======== EXCERPTED DATA ========
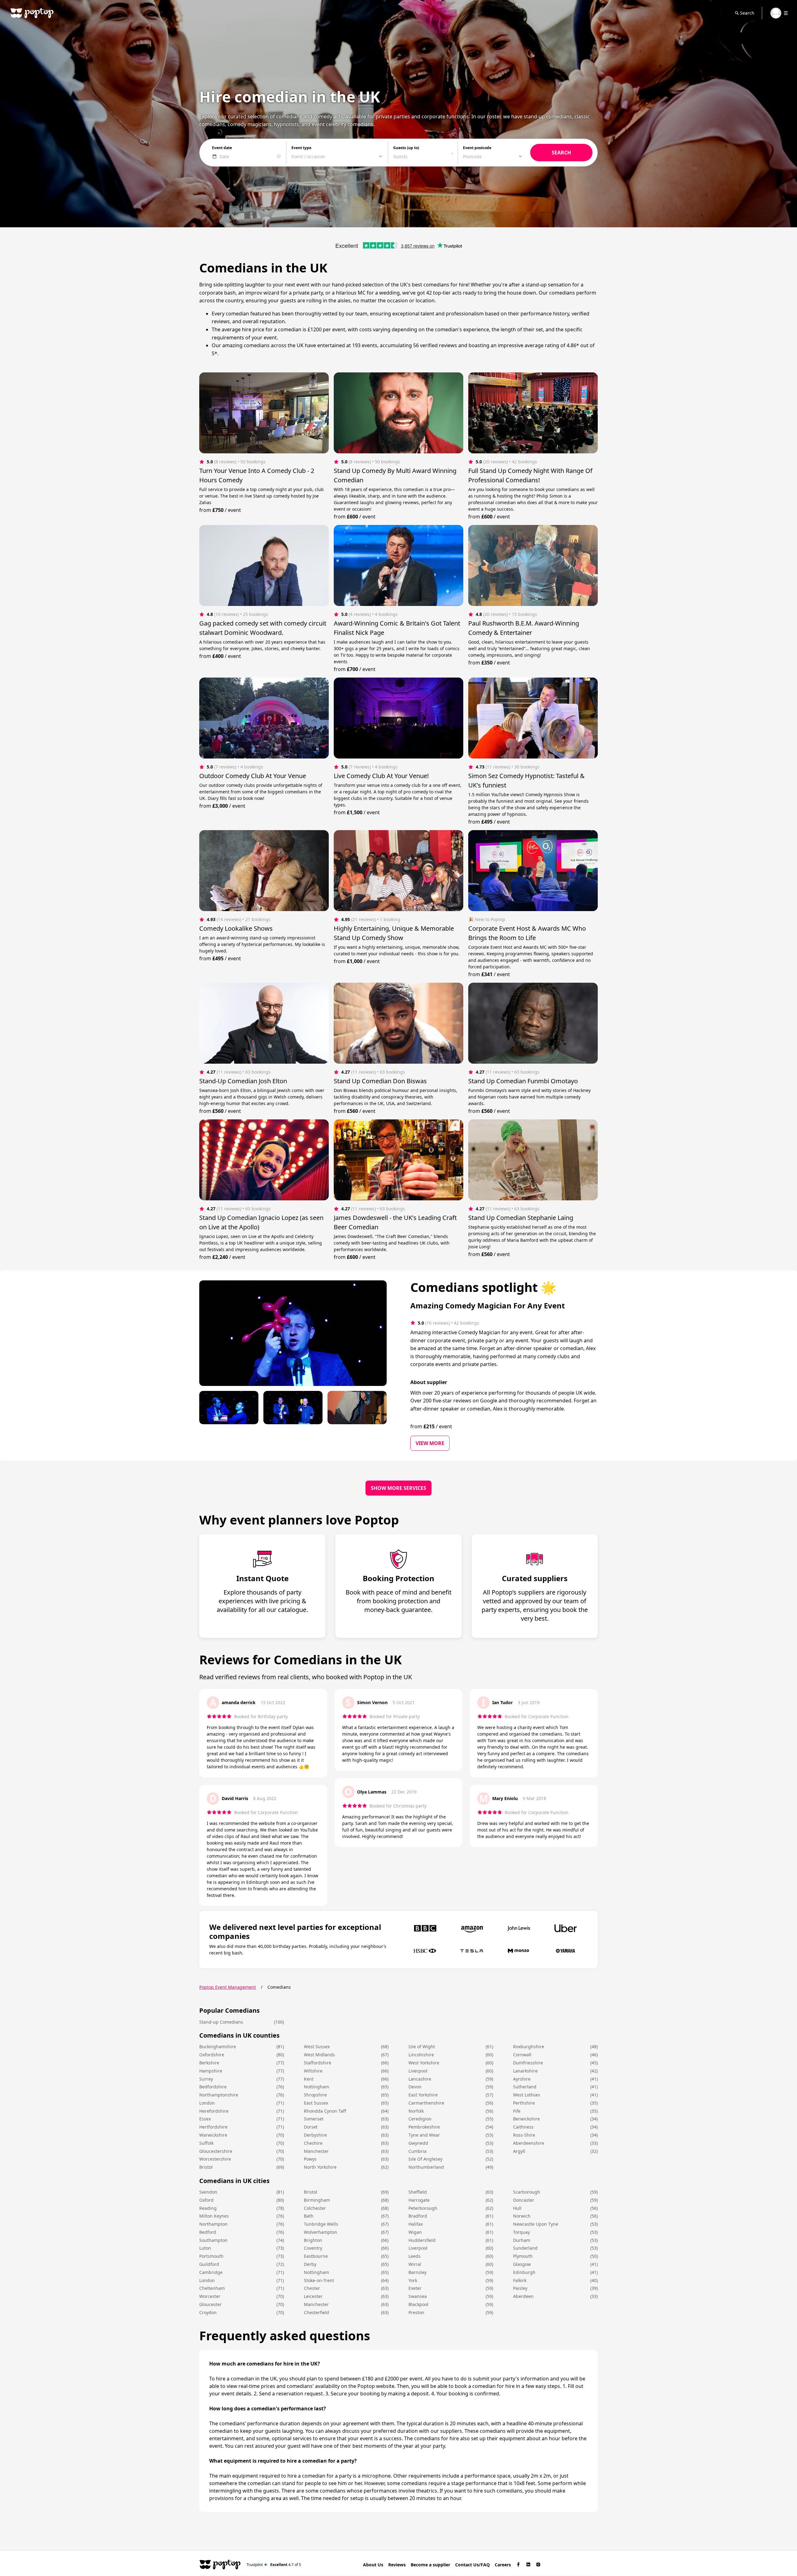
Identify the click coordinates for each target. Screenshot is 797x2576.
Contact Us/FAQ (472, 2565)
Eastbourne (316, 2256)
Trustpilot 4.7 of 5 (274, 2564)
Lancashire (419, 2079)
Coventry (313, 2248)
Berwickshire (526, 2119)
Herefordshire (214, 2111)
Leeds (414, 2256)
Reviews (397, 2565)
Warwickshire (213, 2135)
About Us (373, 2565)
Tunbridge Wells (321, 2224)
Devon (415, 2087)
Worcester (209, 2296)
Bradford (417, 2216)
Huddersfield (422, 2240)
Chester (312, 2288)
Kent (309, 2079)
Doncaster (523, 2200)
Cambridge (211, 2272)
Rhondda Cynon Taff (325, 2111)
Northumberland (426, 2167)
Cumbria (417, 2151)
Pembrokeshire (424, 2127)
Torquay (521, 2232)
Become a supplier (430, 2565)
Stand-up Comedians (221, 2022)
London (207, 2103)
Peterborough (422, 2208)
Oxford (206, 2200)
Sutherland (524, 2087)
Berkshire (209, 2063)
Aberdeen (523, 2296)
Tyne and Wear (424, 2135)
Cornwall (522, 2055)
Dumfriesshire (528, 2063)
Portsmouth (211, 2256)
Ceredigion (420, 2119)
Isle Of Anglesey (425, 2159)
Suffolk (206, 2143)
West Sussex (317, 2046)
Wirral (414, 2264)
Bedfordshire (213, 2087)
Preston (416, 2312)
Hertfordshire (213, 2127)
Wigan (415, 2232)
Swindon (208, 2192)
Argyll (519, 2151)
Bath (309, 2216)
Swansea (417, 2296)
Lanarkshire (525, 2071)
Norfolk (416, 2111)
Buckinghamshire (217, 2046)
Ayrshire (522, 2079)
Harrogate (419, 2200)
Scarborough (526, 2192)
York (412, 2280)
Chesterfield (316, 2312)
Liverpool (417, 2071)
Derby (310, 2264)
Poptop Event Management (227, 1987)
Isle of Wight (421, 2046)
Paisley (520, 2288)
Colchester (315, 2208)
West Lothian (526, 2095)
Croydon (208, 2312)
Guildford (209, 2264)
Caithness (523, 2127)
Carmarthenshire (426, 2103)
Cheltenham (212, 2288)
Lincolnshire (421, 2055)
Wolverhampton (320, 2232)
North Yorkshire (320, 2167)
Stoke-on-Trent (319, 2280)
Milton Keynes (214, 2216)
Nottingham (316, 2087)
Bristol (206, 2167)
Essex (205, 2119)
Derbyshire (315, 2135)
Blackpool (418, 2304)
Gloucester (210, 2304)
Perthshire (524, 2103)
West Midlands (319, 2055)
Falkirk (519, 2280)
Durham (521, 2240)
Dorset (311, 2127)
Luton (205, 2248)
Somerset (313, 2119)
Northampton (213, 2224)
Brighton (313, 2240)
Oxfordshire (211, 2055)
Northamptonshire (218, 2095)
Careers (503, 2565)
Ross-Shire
========
======== EXCERPTED DATA ========
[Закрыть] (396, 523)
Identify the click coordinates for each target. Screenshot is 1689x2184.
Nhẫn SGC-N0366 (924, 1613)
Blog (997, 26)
========
======== EXCERPTED DATA ========
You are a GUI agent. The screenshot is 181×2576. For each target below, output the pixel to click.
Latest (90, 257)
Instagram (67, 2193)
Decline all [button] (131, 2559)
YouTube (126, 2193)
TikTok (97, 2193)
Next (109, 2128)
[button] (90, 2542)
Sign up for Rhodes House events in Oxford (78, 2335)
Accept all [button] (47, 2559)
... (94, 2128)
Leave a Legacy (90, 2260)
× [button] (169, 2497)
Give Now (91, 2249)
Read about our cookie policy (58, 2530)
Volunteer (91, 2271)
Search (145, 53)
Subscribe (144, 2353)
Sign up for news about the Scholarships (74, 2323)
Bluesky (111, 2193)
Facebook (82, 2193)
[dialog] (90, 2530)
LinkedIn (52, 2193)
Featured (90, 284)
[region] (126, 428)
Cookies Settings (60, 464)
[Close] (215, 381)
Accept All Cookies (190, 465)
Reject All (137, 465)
========
ASSIGNED TASK
Among the records above, extract exactly the lines from the line with "Screenshot is 797x2576." to the line with "Wolverhampton (320, 2232)", both lines included, and leave out the rest.

SOLUTION TO THIS PROBLEM
Identify the click coordinates for each target. Screenshot is 797x2576.
Contact Us/FAQ (472, 2565)
Eastbourne (316, 2256)
Trustpilot 4.7 of 5 (274, 2564)
Lancashire (419, 2079)
Coventry (313, 2248)
Berwickshire (526, 2119)
Herefordshire (214, 2111)
Leeds (414, 2256)
Reviews (397, 2565)
Warwickshire (213, 2135)
About Us (373, 2565)
Tunbridge Wells (321, 2224)
Devon (415, 2087)
Worcester (209, 2296)
Bradford (417, 2216)
Huddersfield (422, 2240)
Chester (312, 2288)
Kent (309, 2079)
Doncaster (523, 2200)
Cambridge (211, 2272)
Rhondda Cynon Taff (325, 2111)
Northumberland (426, 2167)
Cumbria (417, 2151)
Pembrokeshire (424, 2127)
Torquay (521, 2232)
Become a supplier (430, 2565)
Stand-up Comedians (221, 2022)
London (207, 2103)
Peterborough (422, 2208)
Oxford (206, 2200)
Sutherland (524, 2087)
Berkshire (209, 2063)
Aberdeen (523, 2296)
Tyne and Wear (424, 2135)
Cornwall (522, 2055)
Dumfriesshire (528, 2063)
Portsmouth (211, 2256)
Ceredigion (420, 2119)
Isle Of Anglesey (425, 2159)
Suffolk (206, 2143)
West Sussex (317, 2046)
Wirral (414, 2264)
Bedfordshire (213, 2087)
Preston (416, 2312)
Hertfordshire (213, 2127)
Wigan (415, 2232)
Swindon (208, 2192)
Argyll (519, 2151)
Bath (309, 2216)
Swansea (417, 2296)
Lanarkshire (525, 2071)
Norfolk (416, 2111)
Buckinghamshire (217, 2046)
Ayrshire (522, 2079)
Harrogate (419, 2200)
Scarborough (526, 2192)
York (412, 2280)
Chesterfield (316, 2312)
Liverpool (417, 2071)
Derby (310, 2264)
Poptop Event Management (227, 1987)
Isle of Wight (421, 2046)
Paisley (520, 2288)
Colchester (315, 2208)
West Lothian (526, 2095)
Croydon (208, 2312)
Guildford (209, 2264)
Caithness (523, 2127)
Carmarthenshire (426, 2103)
Cheltenham (212, 2288)
Lincolnshire (421, 2055)
Wolverhampton (320, 2232)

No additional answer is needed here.